### [EXERCISE GOAL]
Could you copy every line from the material below in which "required" appears?

### [EXTRACTED MATERIAL]
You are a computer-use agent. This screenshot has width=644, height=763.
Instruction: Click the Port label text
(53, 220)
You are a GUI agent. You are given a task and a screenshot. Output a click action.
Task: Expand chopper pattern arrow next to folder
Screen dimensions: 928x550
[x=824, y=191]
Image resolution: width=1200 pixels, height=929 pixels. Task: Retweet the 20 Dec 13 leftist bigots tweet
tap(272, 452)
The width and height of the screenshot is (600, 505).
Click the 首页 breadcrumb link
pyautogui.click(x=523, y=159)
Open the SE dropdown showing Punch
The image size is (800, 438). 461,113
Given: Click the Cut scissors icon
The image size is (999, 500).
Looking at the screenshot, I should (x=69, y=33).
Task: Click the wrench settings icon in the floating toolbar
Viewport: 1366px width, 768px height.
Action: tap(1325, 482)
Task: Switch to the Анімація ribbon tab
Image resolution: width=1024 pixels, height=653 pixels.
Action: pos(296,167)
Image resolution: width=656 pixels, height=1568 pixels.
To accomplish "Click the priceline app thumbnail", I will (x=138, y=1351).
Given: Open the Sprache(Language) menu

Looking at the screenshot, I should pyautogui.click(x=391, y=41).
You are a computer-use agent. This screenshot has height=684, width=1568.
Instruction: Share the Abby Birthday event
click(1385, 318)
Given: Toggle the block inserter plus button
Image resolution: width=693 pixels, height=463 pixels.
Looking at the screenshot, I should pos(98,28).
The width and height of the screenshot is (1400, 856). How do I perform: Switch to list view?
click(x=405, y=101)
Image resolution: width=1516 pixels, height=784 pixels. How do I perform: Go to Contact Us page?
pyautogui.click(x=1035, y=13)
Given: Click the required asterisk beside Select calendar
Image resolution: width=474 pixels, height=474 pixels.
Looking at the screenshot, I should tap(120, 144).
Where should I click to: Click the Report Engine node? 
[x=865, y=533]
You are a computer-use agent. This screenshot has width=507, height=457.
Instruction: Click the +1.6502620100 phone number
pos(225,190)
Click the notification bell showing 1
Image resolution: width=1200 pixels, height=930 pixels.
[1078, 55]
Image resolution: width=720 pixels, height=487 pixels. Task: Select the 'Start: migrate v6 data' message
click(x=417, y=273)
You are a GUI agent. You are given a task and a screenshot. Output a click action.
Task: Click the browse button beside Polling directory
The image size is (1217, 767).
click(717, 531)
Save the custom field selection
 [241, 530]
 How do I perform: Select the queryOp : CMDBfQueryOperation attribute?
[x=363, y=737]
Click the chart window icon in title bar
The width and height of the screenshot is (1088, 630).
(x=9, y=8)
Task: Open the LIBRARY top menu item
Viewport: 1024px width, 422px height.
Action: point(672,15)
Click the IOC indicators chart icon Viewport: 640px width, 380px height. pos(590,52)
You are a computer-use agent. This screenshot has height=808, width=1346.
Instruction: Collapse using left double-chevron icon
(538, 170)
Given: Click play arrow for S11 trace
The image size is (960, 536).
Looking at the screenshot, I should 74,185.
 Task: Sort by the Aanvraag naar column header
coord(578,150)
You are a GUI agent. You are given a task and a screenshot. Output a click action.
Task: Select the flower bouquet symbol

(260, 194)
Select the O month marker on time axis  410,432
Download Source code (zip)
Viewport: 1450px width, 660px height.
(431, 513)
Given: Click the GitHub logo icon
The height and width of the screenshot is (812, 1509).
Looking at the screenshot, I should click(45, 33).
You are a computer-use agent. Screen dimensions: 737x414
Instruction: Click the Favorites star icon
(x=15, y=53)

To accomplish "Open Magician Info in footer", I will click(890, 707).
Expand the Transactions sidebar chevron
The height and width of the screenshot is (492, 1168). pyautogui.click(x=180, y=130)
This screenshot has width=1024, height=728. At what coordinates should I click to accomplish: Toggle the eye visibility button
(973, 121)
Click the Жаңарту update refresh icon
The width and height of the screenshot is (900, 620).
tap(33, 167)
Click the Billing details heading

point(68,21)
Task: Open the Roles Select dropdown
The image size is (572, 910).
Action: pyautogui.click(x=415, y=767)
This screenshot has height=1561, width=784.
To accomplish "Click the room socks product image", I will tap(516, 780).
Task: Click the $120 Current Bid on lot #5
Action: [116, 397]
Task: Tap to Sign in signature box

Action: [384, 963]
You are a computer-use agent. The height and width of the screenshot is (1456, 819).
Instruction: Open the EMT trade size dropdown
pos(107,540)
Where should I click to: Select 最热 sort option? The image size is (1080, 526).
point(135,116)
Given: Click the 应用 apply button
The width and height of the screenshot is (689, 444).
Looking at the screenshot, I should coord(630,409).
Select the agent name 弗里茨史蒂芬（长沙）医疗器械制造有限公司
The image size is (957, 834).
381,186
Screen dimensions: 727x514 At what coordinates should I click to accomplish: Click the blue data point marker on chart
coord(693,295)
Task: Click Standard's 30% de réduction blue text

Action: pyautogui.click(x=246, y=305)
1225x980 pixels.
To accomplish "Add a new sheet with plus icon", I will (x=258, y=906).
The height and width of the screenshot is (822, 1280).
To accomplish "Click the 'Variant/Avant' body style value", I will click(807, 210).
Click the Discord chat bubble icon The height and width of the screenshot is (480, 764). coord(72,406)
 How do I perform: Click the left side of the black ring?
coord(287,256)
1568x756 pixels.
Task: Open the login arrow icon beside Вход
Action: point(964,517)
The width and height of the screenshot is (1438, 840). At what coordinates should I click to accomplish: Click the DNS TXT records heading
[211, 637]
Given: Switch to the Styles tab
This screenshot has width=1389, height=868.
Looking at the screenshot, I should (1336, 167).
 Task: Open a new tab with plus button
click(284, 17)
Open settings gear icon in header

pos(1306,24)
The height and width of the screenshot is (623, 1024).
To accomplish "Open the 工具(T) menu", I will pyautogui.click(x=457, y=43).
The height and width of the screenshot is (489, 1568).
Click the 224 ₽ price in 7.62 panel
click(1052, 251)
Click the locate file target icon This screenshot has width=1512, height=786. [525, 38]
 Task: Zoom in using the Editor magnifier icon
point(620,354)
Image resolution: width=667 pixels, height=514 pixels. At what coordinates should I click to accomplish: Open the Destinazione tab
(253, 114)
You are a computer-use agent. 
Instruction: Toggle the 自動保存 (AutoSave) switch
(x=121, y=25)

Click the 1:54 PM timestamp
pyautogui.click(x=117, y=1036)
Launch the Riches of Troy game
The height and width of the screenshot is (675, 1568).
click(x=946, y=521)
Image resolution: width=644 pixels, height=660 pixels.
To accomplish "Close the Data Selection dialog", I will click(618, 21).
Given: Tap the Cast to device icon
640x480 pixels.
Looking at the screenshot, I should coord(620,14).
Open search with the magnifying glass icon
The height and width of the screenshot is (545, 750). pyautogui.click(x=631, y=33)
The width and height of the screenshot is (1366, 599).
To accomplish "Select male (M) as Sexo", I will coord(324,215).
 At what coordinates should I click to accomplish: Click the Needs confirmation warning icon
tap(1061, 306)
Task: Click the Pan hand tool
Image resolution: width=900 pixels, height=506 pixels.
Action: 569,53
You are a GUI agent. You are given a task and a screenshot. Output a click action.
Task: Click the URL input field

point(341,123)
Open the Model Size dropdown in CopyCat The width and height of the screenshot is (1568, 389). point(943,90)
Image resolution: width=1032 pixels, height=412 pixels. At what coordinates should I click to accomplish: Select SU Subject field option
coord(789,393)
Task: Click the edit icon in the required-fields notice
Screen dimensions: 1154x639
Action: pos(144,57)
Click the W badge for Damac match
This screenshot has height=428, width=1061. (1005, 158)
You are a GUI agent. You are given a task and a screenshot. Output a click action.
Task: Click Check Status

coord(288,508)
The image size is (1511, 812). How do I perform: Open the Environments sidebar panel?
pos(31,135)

### [TASK OUTPUT]
Given: Click the required asterisk beside Select calendar
Task: Click the edit icon in the required-fields notice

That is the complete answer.